Figure 9. HELLS is required for in vivo glioblastoma growth and informs prognosis.

(A) Kaplan-Meier survival curves of immunocompromised mice bearing intracranial GSC 387 and 3565 transduced with either 1 of 2 shRNAs targeting HELLS or nontargeting control. ***P < 0.001, by Mantel-Cox log-rank test. n = 5. (B) Representative images of H&E-stained brain sections 20 days after transplanting GSC 387 and 3565 transduced with either 1 of 2 shRNAs targeting HELLS or nontargeting control.

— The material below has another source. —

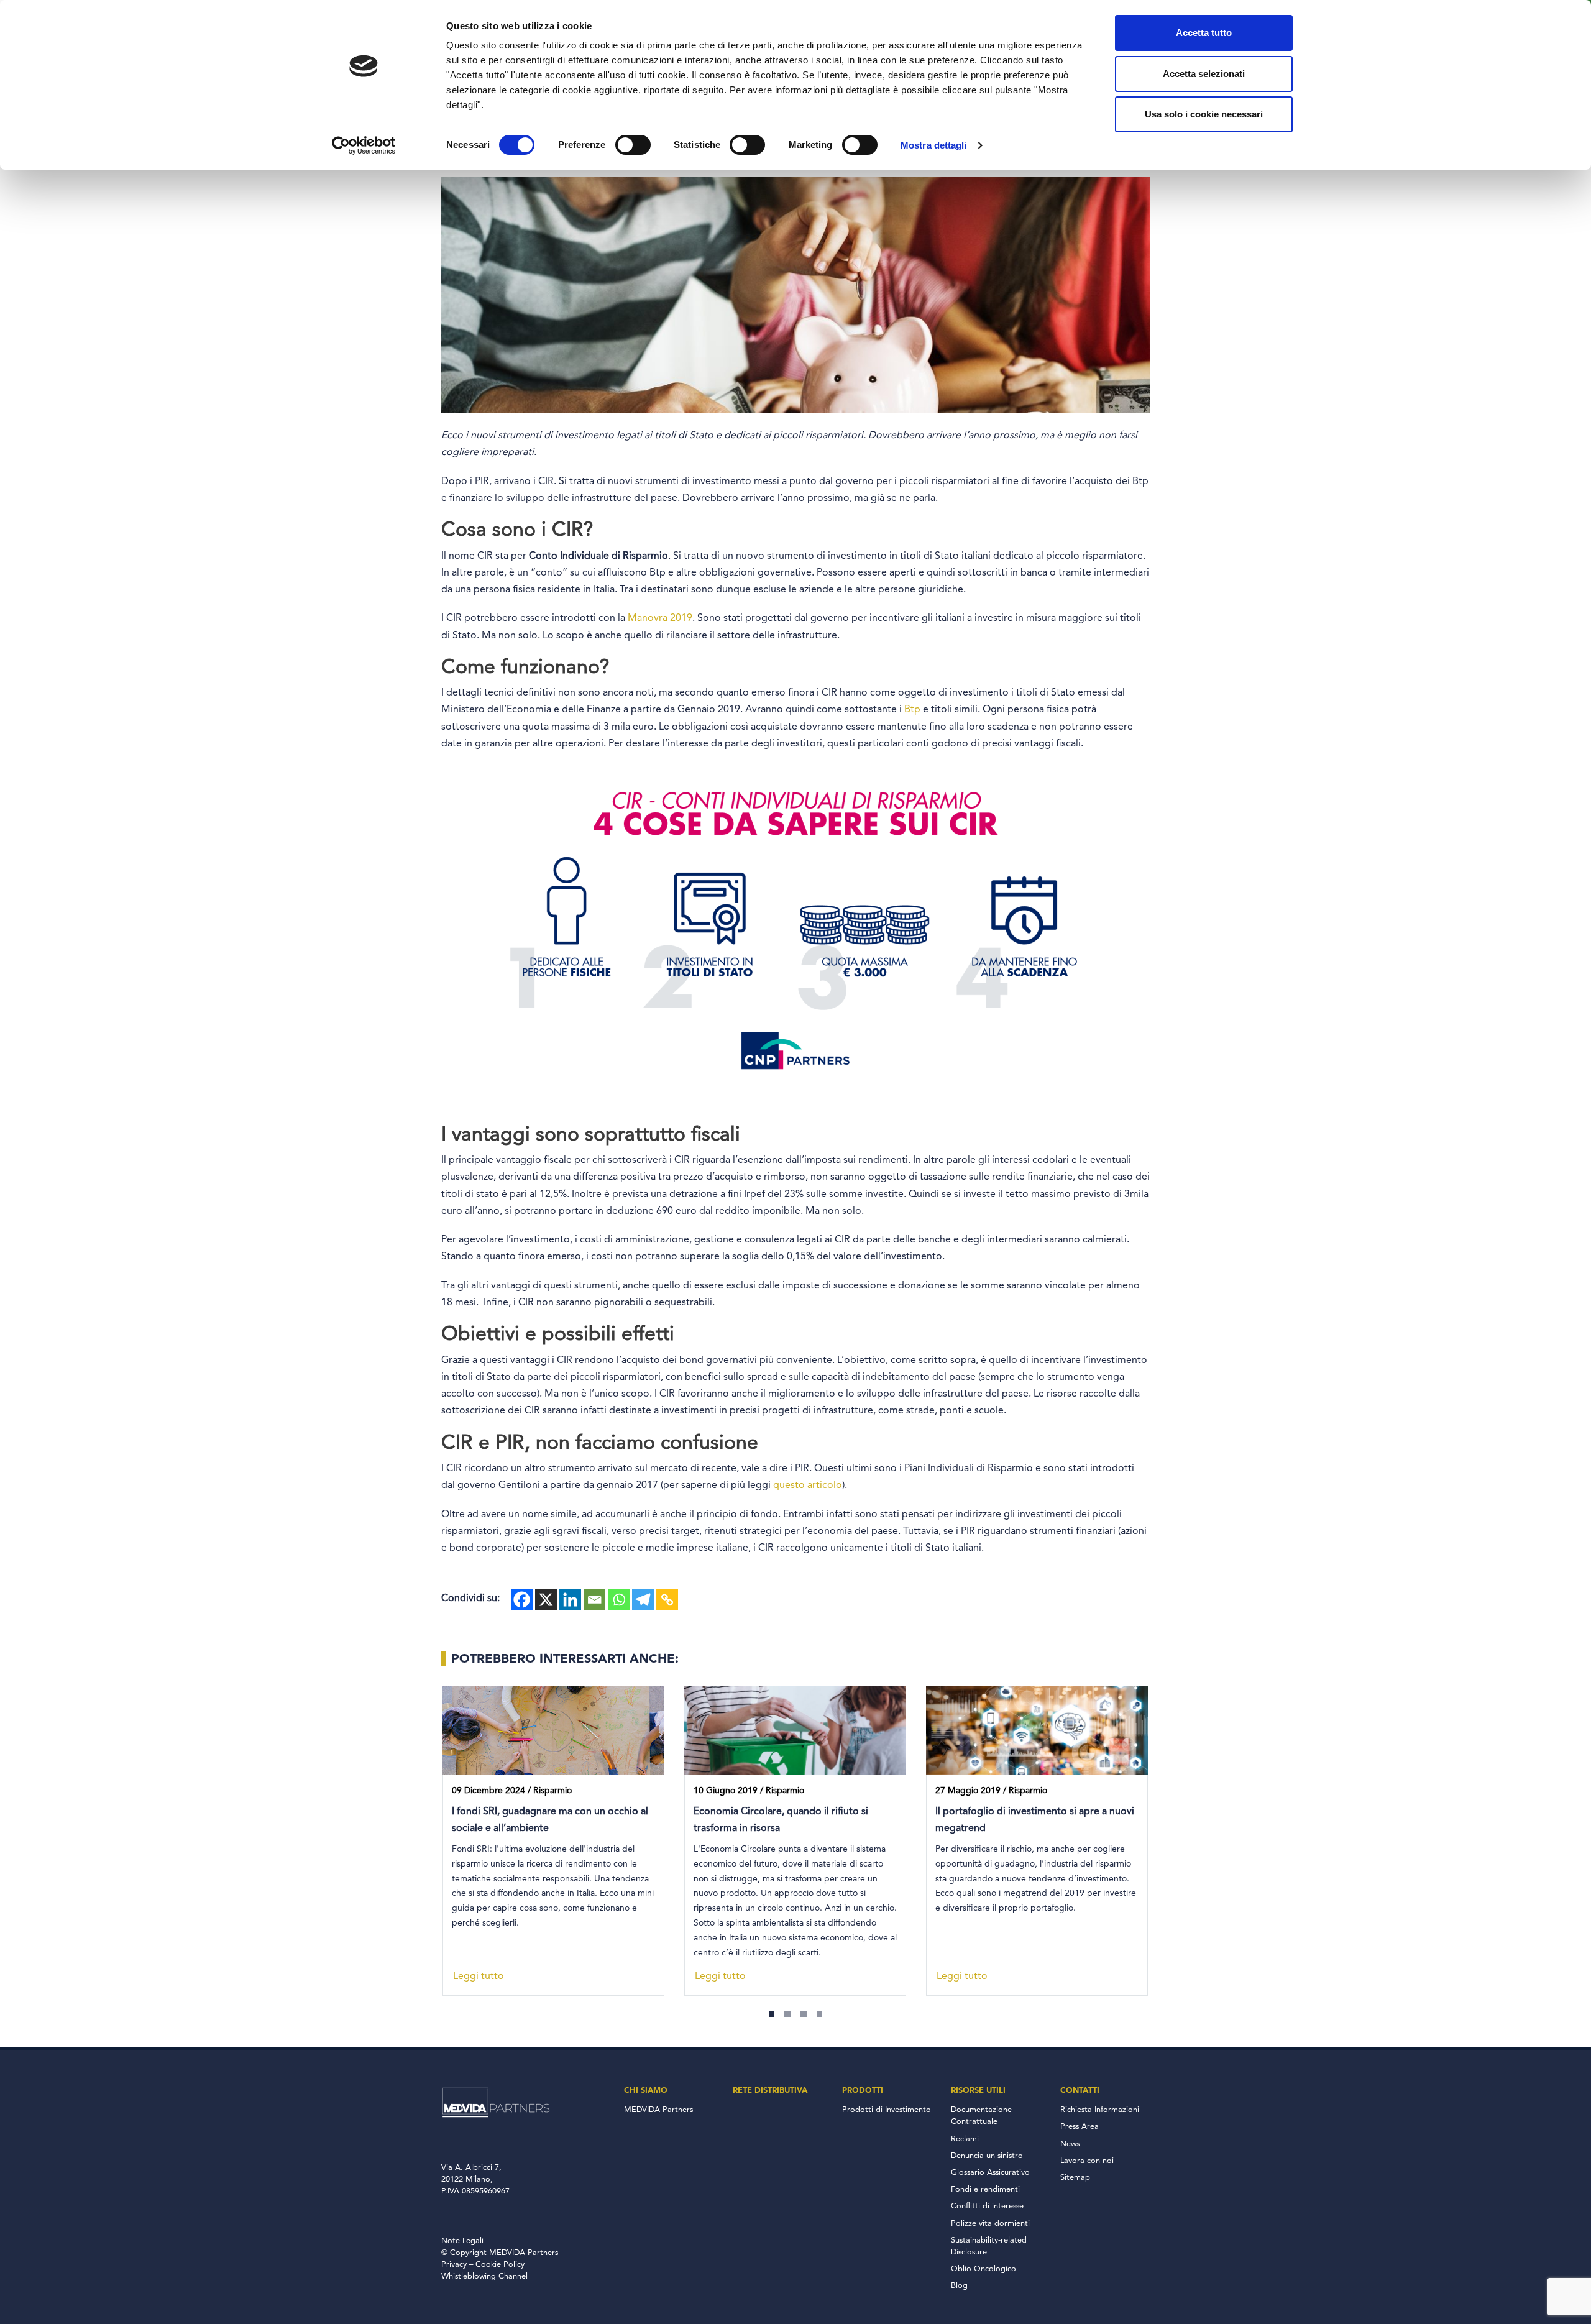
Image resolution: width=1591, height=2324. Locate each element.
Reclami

Scale bars: 3 mm. (C) RNA-seq, whole exome, and clinical phenotype data were aggregated from TCGA glioblastoma (GBM) and low-grade glioma (LGG) data sets to visualize the expression patterns of HELLS, E2F3 targets, and MYC targets across glioma. “Codel,” codeletion of chromosomes 1p and 19q; PA-like, pilocytic astrocytoma–like; CIMP, glioma-CpG island methylator phenotype; LGm6-GBM, a subgroup of glioma enriched for histologic low-grade gliomas that also contains a subset of tumors with GBM-defining histologic criteria; KPS, Karnofsky performance status. (D) HELLS expression in patients with oligodendroglioma, oligoastrocytoma, astrocytoma, and glioblastoma. Data are presented as mean ± SD. P values were determined by 1-way ANOVA with Tukey’s multiple comparisons test. (E) HELLS expression across glioma tumor grades. Data are presented as mean ± SD. P values were determined by 1-way ANOVA with Tukey’s multiple comparisons test. (F) Survival curves of glioma patients with higher and lower HELLS expression. Significance was determined by Mantel-Cox log-rank testing. The distribution of IDH WT and mutant patients in both the HELLS^hi (red) and the HELLS^lo (blue) group at the indicated time points is listed at bottom.